In the article by Giri the authors say that dexamethasone is a type of corticosteroid that has a strong anti-inflammatory action. Dexamethasone has a half-life of 36–54 hours and thus is considered to be long lasting. The authors conducted a randomized clinical trial where 100 patients who presented in Bareilly, India having impacted lower wisdom teeth were equally divided into two groups: 1) those receiving pre-operative intravenous 8 mg dexamethasone and 2) those receiving post-operative intravenous 8 mg dexamethasone (group II). All wisdom teeth extractions were performed by the same surgeon under local anesthesia. Pain, swelling, and mouth opening was evaluated at 48 hours and 7 days after surgery. Pain was evaluated using a visual analogue scale from 0 to 10 with increasing pain. Facial swelling was evaluated using a horizontal and vertical guide with a flexible ruler following control points assessed by a using five fixed points on the surgical side of the face and finding an average.
The authors found that there were no statistically significant differences in terms of postoperative facial swelling, pain and mouth opening after wisdom teeth removal at both 48 hours and 7 days after surgery among the two groups. The authors state:
“On the basis of the outcome of this study, the utilisation of intravenous dexamethasone in the management of complications associated with the lower third molar [wisdom teeth] surgery is warranted and could be associated with decreased rate of pain, trismus and swelling regardless of time of administration, that is, pre-operatively or post-operatively.”

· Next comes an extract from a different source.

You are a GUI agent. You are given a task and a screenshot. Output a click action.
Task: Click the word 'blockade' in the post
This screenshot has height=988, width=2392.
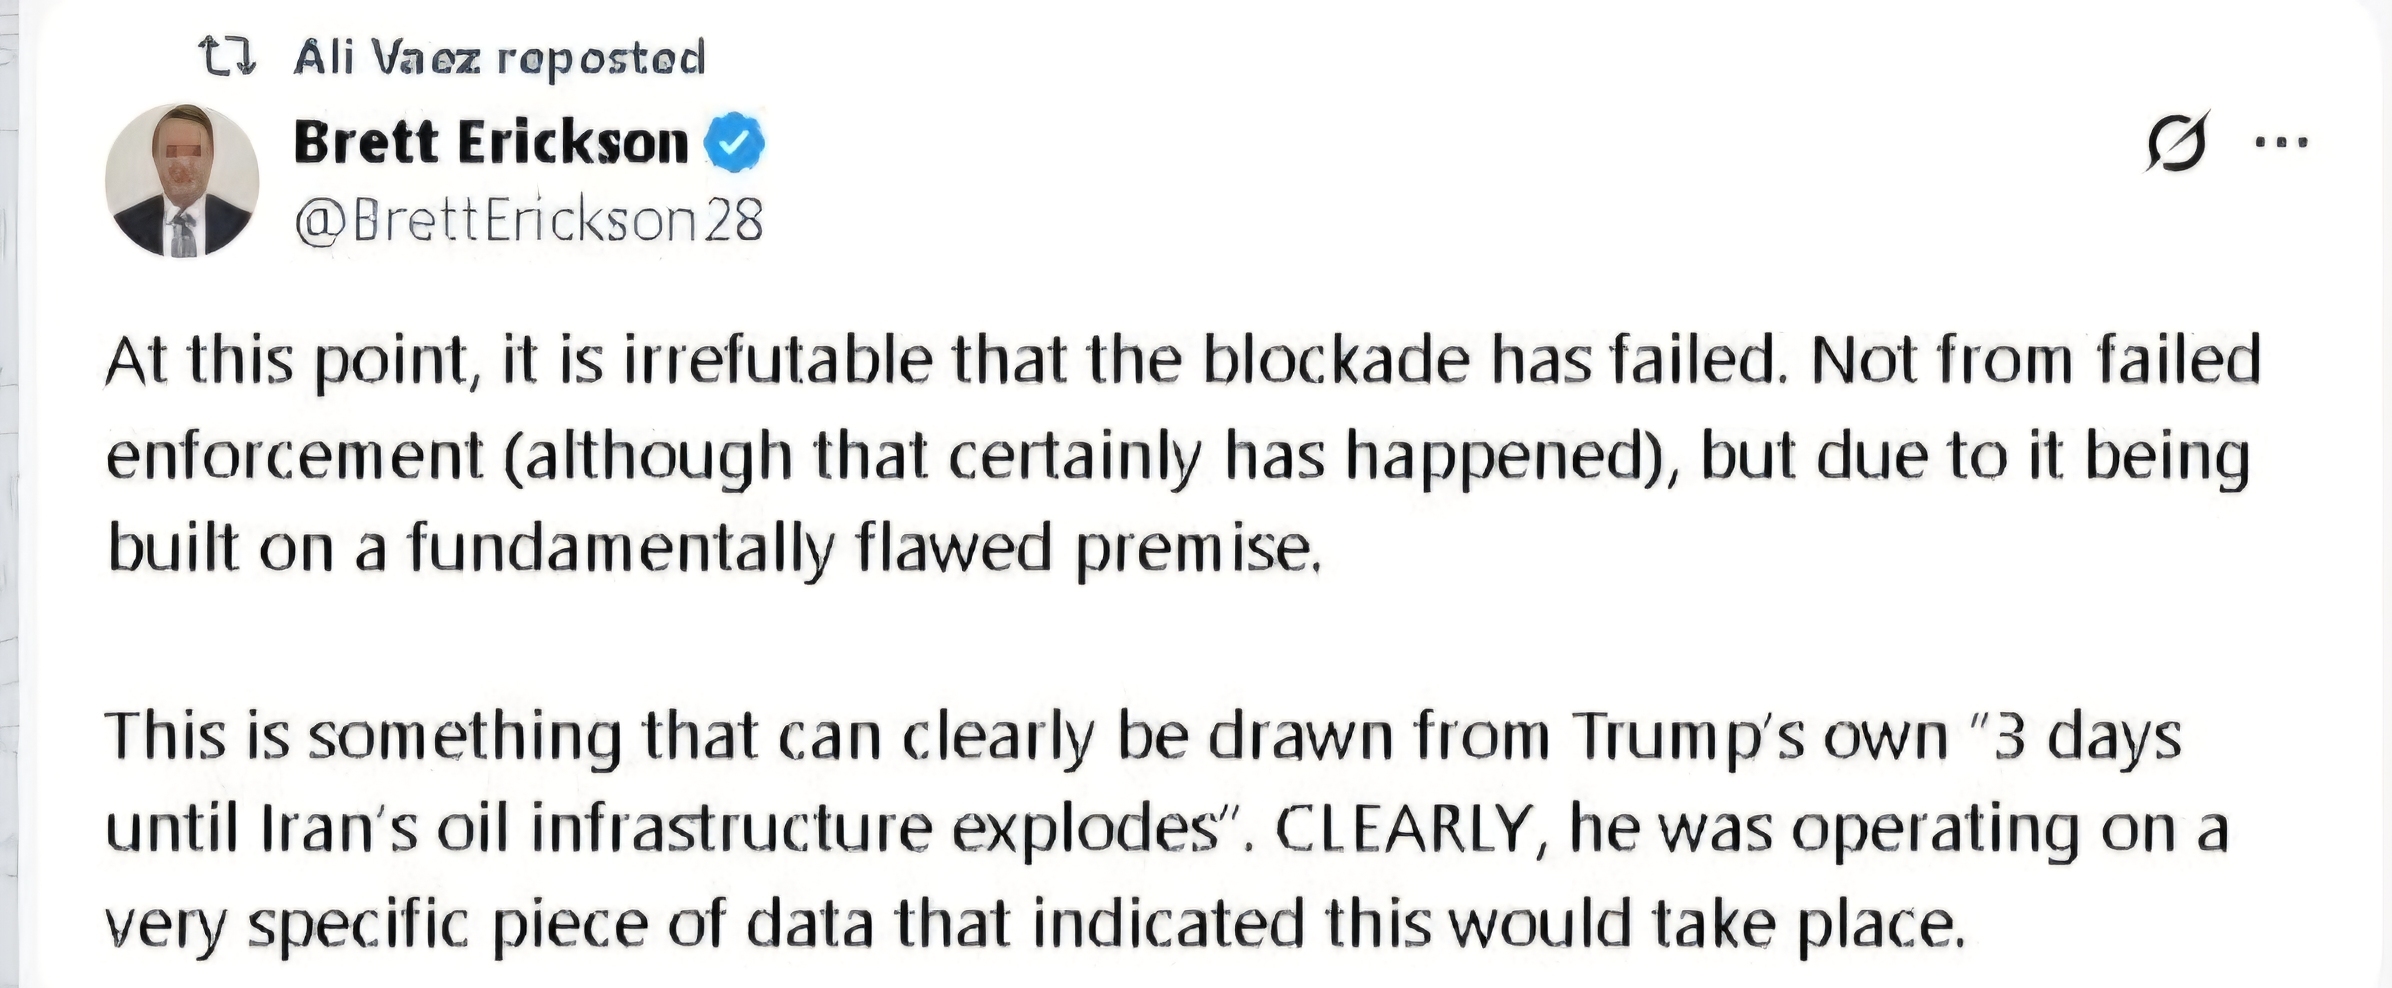coord(1336,360)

The authors speculate that no differences between the two groups given dexamethasone either before or after surgery with regards to pain, swelling, and trismus may be due to dexamethasone’s long half life where they effect of it is going to be for about two days regardless of the time of administration. No side effects of dexamethasone including perineural pruritus were noted in any of the patients. They mention that there are advantageous to a single dose of dexamethasone administered intravenously as opposed to multiple doses or oral administration. For example with oral administration there can be a delayed onset of action and it is possible to create an erratic response due to the pharmacokinetics of the drug. They feel that an intravenous administration provides a more predictable response and patients are more able to comply. If dexamethasone if given for more than a week than signs of steroid toxicity and hypothalamic–pituitary–adrenal axis suppression can occur. Even though the sample size used by the authors had sufficient power to avoid type I and type II statistical errors they do suggest an additional study with a larger sample size.